» Requirement
Copy out all of the data below with no alterations.

» Data listing

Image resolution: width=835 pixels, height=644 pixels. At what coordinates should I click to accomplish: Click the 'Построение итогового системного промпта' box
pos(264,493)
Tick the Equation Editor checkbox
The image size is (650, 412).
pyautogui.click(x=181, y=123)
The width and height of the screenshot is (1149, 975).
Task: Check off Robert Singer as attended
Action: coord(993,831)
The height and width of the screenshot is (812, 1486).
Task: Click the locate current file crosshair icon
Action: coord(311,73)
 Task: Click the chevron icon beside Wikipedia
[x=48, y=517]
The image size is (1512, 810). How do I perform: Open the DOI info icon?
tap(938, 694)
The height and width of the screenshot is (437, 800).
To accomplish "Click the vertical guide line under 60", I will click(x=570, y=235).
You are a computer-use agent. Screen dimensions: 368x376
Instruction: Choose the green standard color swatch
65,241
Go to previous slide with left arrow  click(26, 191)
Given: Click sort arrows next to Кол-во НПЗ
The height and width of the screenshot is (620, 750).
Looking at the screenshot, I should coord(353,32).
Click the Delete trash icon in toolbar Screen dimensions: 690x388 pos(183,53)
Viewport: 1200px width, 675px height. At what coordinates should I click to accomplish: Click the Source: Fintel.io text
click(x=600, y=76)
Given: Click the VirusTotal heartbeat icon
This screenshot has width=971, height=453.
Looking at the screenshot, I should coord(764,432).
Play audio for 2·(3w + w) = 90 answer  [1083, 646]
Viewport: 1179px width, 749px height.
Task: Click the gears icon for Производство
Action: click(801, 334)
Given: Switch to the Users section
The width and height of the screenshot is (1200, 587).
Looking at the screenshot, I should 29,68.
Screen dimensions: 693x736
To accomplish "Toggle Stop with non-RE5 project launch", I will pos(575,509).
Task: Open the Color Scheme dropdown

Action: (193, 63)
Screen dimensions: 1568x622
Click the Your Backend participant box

» Solution below
Image resolution: width=835 pixels, height=644 pixels. At what coordinates should I click to accomplish: Click the 'Построение итогового системного промпта' box
pos(264,493)
Tick the Equation Editor checkbox
The image size is (650, 412).
pyautogui.click(x=181, y=123)
The width and height of the screenshot is (1149, 975).
Task: Check off Robert Singer as attended
Action: coord(993,831)
The height and width of the screenshot is (812, 1486).
Task: Click the locate current file crosshair icon
Action: coord(311,73)
 Task: Click the chevron icon beside Wikipedia
[x=48, y=517]
The image size is (1512, 810). How do I perform: Open the DOI info icon?
tap(938, 694)
The height and width of the screenshot is (437, 800).
To accomplish "Click the vertical guide line under 60", I will click(x=570, y=235).
You are a computer-use agent. Screen dimensions: 368x376
Instruction: Choose the green standard color swatch
65,241
Go to previous slide with left arrow  click(26, 191)
Given: Click sort arrows next to Кол-во НПЗ
The height and width of the screenshot is (620, 750).
Looking at the screenshot, I should coord(353,32).
Click the Delete trash icon in toolbar Screen dimensions: 690x388 pos(183,53)
Viewport: 1200px width, 675px height. At what coordinates should I click to accomplish: Click the Source: Fintel.io text
click(x=600, y=76)
Given: Click the VirusTotal heartbeat icon
This screenshot has width=971, height=453.
Looking at the screenshot, I should coord(764,432).
Play audio for 2·(3w + w) = 90 answer  [1083, 646]
Viewport: 1179px width, 749px height.
Task: Click the gears icon for Производство
Action: click(801, 334)
Given: Switch to the Users section
The width and height of the screenshot is (1200, 587).
Looking at the screenshot, I should 29,68.
Screen dimensions: 693x736
To accomplish "Toggle Stop with non-RE5 project launch", I will pos(575,509).
Task: Open the Color Scheme dropdown

Action: (193, 63)
Screen dimensions: 1568x622
Click the Your Backend participant box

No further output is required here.